In a clip that has since been widely shared on social media, Maitlis opened Newsnight on Wednesday (local time) by taking politicians to task for implying that those with a “strength of character” could survive the virus.
— BBC News (UK) (@BBCNews) April 9, 2020
Maitlis said “the language around COVID-19 has sometimes felt trite and misleading. You do not survive the illness through fortitude … whatever the Prime Minister’s colleagues will tell us.”
Her words appeared a pointed reference to UK Foreign Secretary Dominic Raab, who suggested that Prime Minister Boris Johnson — currently being treated in intensive care for COVID-19 — would beat the virus because he is a “fighter.”
Maitlis, who Australians will recall for her probing interview last year with Prince Andrew, went on to say the idea the disease was a “leveler” between rich and poor was a “myth.”
“Those serving on the front line right now — bus drivers and shelf stackers, nurses, care home workers, hospital staff and shopkeepers are disproportionately the lower paid members of our workforce,” she said.
“They are more likely to catch the disease because they are more exposed.”
Maitlis said that inequality meant the lockdown would be experienced very differently by the rich and poor – with those who live in tower blocks finding it tougher.
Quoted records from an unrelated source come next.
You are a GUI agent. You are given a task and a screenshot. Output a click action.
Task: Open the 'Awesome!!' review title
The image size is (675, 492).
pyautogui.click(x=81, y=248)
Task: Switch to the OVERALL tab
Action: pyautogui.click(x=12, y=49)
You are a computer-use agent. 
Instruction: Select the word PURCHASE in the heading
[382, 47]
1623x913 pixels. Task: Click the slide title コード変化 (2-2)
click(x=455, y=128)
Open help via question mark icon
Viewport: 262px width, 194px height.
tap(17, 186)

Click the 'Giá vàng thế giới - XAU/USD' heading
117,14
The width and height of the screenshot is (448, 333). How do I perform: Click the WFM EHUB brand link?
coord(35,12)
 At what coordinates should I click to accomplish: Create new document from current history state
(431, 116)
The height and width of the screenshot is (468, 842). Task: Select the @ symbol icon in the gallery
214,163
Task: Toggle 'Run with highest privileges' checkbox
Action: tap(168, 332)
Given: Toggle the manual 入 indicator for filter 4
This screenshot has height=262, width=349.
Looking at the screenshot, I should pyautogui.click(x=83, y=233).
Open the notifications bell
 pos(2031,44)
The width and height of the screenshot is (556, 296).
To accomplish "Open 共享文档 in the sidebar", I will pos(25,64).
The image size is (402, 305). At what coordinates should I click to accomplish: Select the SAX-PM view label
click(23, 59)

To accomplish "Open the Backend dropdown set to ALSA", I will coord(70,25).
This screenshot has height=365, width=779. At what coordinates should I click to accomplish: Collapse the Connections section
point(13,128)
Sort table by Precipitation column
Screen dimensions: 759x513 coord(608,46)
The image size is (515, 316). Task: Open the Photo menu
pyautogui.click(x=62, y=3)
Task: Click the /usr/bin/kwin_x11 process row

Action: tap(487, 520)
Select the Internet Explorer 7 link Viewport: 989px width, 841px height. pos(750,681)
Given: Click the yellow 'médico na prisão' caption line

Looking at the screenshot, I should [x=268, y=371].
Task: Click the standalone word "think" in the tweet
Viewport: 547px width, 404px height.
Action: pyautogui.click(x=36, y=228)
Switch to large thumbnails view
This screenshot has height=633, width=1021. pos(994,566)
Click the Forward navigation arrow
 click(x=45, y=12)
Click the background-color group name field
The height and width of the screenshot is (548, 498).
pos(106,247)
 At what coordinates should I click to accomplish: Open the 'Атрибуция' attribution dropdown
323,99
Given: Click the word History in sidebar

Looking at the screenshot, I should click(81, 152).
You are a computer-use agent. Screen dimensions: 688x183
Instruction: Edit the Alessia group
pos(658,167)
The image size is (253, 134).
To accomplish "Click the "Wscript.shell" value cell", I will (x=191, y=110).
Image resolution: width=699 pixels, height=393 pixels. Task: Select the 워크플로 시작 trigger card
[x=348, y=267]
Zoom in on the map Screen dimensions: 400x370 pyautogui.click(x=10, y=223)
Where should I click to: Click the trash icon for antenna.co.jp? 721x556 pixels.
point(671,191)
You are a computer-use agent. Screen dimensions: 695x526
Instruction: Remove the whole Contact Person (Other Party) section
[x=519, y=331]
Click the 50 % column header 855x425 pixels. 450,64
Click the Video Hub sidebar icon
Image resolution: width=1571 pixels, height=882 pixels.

“Those in manual jobs will be unable to work from home. This is a health issue with huge ramifications for social welfare, and it’s a welfare issue with huge ramifications for public health,” Maitlis said.
The United Kingdom has been one of the countries worst hit, with 7,097 deaths recorded and 60,733 cases, according to figures from Johns Hopkins University.
The country has been in lockdown since March 24 when Mr Johnson issued a stay-at-home order, directing people to only leave their homes for essential shopping, daily exercise or for work if they cannot do so from home.
Authorities in 210 countries and territories have reported more than 1.5 million coronavirus cases worldwide since China reported the outbreak in December.